- Material provided

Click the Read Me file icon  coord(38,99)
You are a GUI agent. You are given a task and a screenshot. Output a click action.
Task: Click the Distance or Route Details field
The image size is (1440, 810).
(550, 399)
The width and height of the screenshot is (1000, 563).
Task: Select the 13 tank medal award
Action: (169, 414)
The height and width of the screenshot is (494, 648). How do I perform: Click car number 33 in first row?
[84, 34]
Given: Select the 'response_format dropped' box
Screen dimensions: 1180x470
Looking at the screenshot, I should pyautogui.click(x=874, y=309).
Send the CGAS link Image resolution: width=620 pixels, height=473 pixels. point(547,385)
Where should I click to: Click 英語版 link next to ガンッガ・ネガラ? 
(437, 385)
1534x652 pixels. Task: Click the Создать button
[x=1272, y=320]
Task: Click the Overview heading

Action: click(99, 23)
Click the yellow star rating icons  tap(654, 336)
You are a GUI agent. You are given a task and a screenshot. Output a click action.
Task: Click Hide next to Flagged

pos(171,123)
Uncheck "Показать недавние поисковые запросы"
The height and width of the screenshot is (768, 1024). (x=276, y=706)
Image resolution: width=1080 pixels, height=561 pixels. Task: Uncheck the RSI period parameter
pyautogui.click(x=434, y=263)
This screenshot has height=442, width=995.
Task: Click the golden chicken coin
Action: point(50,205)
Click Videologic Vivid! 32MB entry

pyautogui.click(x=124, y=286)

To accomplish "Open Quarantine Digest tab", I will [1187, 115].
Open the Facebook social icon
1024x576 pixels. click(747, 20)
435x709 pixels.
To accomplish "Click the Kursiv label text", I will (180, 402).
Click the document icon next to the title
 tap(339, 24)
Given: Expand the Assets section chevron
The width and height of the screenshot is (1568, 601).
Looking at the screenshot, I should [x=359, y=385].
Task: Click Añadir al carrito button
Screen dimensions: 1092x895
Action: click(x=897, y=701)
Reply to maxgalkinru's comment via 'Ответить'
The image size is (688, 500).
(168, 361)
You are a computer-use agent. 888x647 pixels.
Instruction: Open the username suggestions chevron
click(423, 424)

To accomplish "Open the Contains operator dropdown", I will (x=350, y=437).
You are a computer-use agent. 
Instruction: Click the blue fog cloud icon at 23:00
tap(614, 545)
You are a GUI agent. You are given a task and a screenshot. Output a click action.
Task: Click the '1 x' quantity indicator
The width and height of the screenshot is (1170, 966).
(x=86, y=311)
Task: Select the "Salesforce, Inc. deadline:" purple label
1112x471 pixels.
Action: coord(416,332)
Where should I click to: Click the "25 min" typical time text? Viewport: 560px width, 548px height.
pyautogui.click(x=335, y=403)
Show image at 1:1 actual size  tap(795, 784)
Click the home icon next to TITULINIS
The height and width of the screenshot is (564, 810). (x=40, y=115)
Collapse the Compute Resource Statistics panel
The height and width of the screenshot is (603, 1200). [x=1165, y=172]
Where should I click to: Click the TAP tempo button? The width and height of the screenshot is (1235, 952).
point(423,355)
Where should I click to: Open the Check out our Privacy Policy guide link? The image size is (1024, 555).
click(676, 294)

- What needs to be done
Would you return all of the material exactly as written?

- Result of this task
Click the Read Me file icon  coord(38,99)
You are a GUI agent. You are given a task and a screenshot. Output a click action.
Task: Click the Distance or Route Details field
The image size is (1440, 810).
(550, 399)
The width and height of the screenshot is (1000, 563).
Task: Select the 13 tank medal award
Action: (169, 414)
The height and width of the screenshot is (494, 648). How do I perform: Click car number 33 in first row?
[84, 34]
Given: Select the 'response_format dropped' box
Screen dimensions: 1180x470
Looking at the screenshot, I should pyautogui.click(x=874, y=309).
Send the CGAS link Image resolution: width=620 pixels, height=473 pixels. point(547,385)
Where should I click to: Click 英語版 link next to ガンッガ・ネガラ? 
(437, 385)
1534x652 pixels. Task: Click the Создать button
[x=1272, y=320]
Task: Click the Overview heading

Action: click(99, 23)
Click the yellow star rating icons  tap(654, 336)
You are a GUI agent. You are given a task and a screenshot. Output a click action.
Task: Click Hide next to Flagged

pos(171,123)
Uncheck "Показать недавние поисковые запросы"
The height and width of the screenshot is (768, 1024). (x=276, y=706)
Image resolution: width=1080 pixels, height=561 pixels. Task: Uncheck the RSI period parameter
pyautogui.click(x=434, y=263)
This screenshot has height=442, width=995.
Task: Click the golden chicken coin
Action: point(50,205)
Click Videologic Vivid! 32MB entry

pyautogui.click(x=124, y=286)

To accomplish "Open Quarantine Digest tab", I will [1187, 115].
Open the Facebook social icon
1024x576 pixels. click(747, 20)
435x709 pixels.
To accomplish "Click the Kursiv label text", I will (180, 402).
Click the document icon next to the title
 tap(339, 24)
Given: Expand the Assets section chevron
The width and height of the screenshot is (1568, 601).
Looking at the screenshot, I should [x=359, y=385].
Task: Click Añadir al carrito button
Screen dimensions: 1092x895
Action: click(x=897, y=701)
Reply to maxgalkinru's comment via 'Ответить'
The image size is (688, 500).
(168, 361)
You are a computer-use agent. 888x647 pixels.
Instruction: Open the username suggestions chevron
click(423, 424)

To accomplish "Open the Contains operator dropdown", I will (x=350, y=437).
You are a computer-use agent. 
Instruction: Click the blue fog cloud icon at 23:00
tap(614, 545)
You are a GUI agent. You are given a task and a screenshot. Output a click action.
Task: Click the '1 x' quantity indicator
The width and height of the screenshot is (1170, 966).
(x=86, y=311)
Task: Select the "Salesforce, Inc. deadline:" purple label
1112x471 pixels.
Action: coord(416,332)
Where should I click to: Click the "25 min" typical time text? Viewport: 560px width, 548px height.
pyautogui.click(x=335, y=403)
Show image at 1:1 actual size  tap(795, 784)
Click the home icon next to TITULINIS
The height and width of the screenshot is (564, 810). (x=40, y=115)
Collapse the Compute Resource Statistics panel
The height and width of the screenshot is (603, 1200). [x=1165, y=172]
Where should I click to: Click the TAP tempo button? The width and height of the screenshot is (1235, 952).
point(423,355)
Where should I click to: Open the Check out our Privacy Policy guide link? The image size is (1024, 555).
click(676, 294)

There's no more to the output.